Social Anxiety Disorder is a condition of extreme anxiety related to meeting new people and being around people, the fear being that you will say or do something that will appear incredibly foolish and embarrassing. Rather than get proper treatment, you tend to avoid people and co-exist with your discomfort and happiness. But it doesn't have to be that way. There are techniques for decreasing the anxiety, de-sensitizing yourself, and increasing your self-esteem and confidence.
There are times when we need to take action, to be aggressive, to make our case, to stake our claim. And then there are times when it is best to not take action, to hold our tongue, to wait and see, to not expose our hand, to not act impulsively. There is great wisdom in knowing when to do which.

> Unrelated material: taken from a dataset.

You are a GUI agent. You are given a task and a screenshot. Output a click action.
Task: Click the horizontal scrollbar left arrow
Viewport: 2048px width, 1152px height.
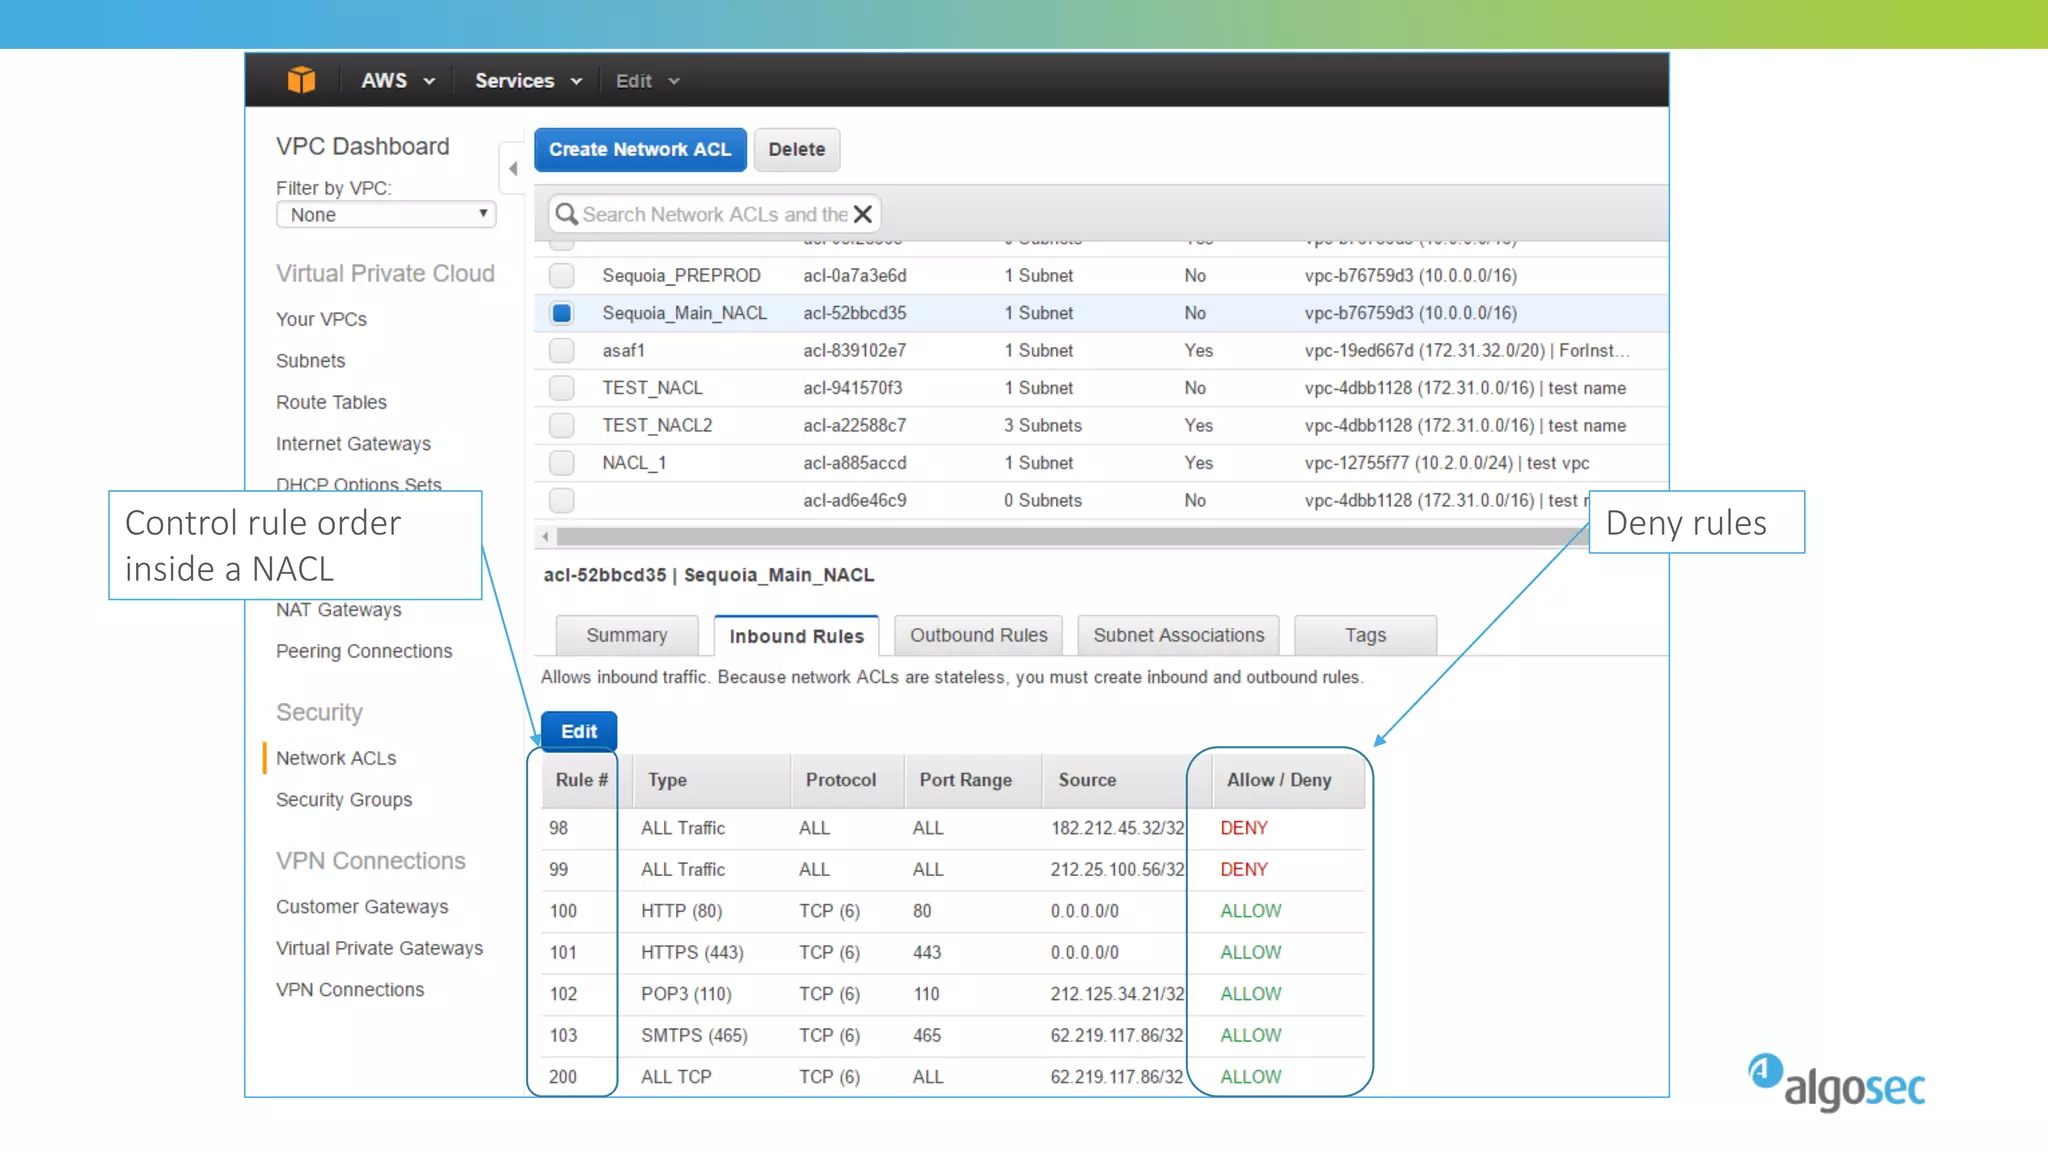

To hate anything Is a mistake. Hate reduces clarity, increases impulsivity, and blocks the flow of wisdom from your Higher Self
Set boundaries. Validate, then counterpoint. Choose your battles. Everything is love or a call for love. Do you want to be right or happy? Anger hurts, forgiveness heals. Treat others as you wish to be treated.
Many of us stay in relationships way too long, way past the point where there is any real hope that things will change for the better and provide us with the satisfying, sustainable relationship that we desire. It is often the fear of loneliness that keeps us in the relationship. Perhaps the dread of having to start the process over again of searching for and finding a loving partner. As the red flags in the relationship pile up, we sweep them under the rug. Perhaps we have outbursts of anger on a regular basis. Perhaps we have resentments simmering below the surface. Either way, we're not happy. And perhaps we could be if we chose to cut our losses and move on. Not an easy decision to make but perhaps a worthwhile one in the long run.
We can get depressed because it runs in our family. We can get depressed because our family was dysfunctional and we developed insecurity and low self-esteem. We can get depressed because of our job, our health, our relationships. Medications may help. Talk Therapy may help. Taking action may help. Despite the tremendous fatigue, lack of interest, lack of motivation and drive, and feelings of hopelessness and helplessness that can come with depression, if we take action, if we force ourselves to do one thing each day to move our lives to a better place, it can have a significant impact on our depression and speed up our recovery.
Our thoughts create our reality. Our fears generate our failures. Our love can move mountains.Best we choose our thoughts wisely.
Many of us don't set and maintain boundaries with abusive people in our lives because we fear that rather than cooperate with what we are asking of them, they will choose to end the relationship, which then brings up issues of abandonment within us which generates anxiety and perhaps depression as well which we fear we will not be able to deal with. Consequently, the abuse continues, our emotional needs continue to be unmet, and we experience ongoing anger, resentment, and dissatisfaction.